Il faut dire que malgré le début de saison poussif des Bourguignons (trois nuls en trois matchs de championnat), la Ped est crédité dans chacun des 4 buts marqués par la bande à Fernandez. Il a même par deux fois inscrit lui-même son nom au tableau d'affichage, histoire de suppléer Jelen pas encore dans le coup. Inefficace à Marseille, limite impotent à Lyon, Pedretti le tricard était venu se refaire une santé en Bourgogne, à l'été 2006. Bonne pioche. Dans l'Yonne, il est devenu l'homme à tout faire du système Fernandez. Tout simplement indispensable. Ce qui a changé ? Déjà, ce n'est pas un mauvais match qui va remettre en cause son statut. Il sera quoi qu'il arrive titulaire et capitaine au match suivant. Bref, Big Ben ne joue pas la trouille au ventre, et ça aide. Deuxio, il évolue au sein d'une équipe faite pour lui. Avec un jeu exclusivement vertical, basé sur le contre et les coups de pied arrêtés – frappés en totalité par Pedretti himself -, l'ancien Sochalien peut distiller à l'envie. Facile de jouer en profondeur avec un dévoreur d'espace comme Jelen. Réflexion faite, ce n'est pas Pedretti qui joue pour son buteur polonais, mais plutôt l'inverse. Nul doute qu'avec un pivot type Crouch en pointe à la place d'une flèche, le leader technique auxerrois afficherait moins de passe déc' à son compteur perso.

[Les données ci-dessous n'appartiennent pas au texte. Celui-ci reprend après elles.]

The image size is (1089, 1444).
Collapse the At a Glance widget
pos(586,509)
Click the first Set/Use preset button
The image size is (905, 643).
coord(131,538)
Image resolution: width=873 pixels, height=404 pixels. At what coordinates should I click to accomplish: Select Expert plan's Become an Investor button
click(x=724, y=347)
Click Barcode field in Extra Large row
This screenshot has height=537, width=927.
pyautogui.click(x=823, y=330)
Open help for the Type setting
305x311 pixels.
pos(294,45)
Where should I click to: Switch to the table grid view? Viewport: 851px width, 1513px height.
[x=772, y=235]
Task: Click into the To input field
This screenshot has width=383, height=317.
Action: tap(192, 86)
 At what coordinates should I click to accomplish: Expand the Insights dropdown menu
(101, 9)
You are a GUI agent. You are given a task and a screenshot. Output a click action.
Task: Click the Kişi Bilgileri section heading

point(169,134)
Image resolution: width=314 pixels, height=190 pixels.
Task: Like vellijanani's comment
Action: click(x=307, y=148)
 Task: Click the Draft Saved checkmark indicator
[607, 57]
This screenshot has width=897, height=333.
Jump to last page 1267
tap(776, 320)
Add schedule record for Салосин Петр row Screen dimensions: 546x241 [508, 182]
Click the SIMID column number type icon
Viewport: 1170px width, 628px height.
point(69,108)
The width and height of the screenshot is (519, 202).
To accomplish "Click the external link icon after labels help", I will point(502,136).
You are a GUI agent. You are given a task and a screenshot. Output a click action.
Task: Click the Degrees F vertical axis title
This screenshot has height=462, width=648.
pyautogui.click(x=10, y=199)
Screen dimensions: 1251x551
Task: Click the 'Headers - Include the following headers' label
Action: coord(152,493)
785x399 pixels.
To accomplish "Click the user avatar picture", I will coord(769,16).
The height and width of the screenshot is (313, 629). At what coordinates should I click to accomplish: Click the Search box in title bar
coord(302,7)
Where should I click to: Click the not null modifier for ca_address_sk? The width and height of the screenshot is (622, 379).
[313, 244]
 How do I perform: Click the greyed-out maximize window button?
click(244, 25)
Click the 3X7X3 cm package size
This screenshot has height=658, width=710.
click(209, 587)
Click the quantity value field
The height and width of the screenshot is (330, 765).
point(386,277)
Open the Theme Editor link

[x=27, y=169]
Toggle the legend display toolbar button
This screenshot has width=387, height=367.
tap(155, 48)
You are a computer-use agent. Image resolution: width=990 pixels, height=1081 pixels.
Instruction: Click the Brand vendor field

Enfin, il a pris de l'âge. A 29 ans, il a atteint la maturité nécessaire pour devenir le meilleur Quaterback du championnat. Un Pirlo à la Française. Dans l'axe du milieu de terrain, Pedretti donne l'impression de tout contrôler d'une rencontre. Que ce soit le tempo du match, ou l'homme chargé de l'arbitrer. Comment peut-on être aussi peu averti en mettant autant de taquet ? Mystère. « Pedretti c'est toujours pareil ! Il tacle toujours les pieds en avant, et on ne dit rien. Il n'y a pas que Makelele qu'il faut sanctionner, ça suffit maintenant » , avait râlé Antonetti au soir d'une défaite à l'Abbé-Deschamps l'hiver dernier. Il faut dire que ce n'est pas seulement le sosie de Jordy qui agace, mais toute l'équipe bourguignonne, qui plante généralement ses adversaires dans le dos sans donner l'impression de les dominer. A l'heure où les 1-0 et 0-1 redeviennent à la mode en Ligue 1, ce n'est pas forcément un mauvais plan.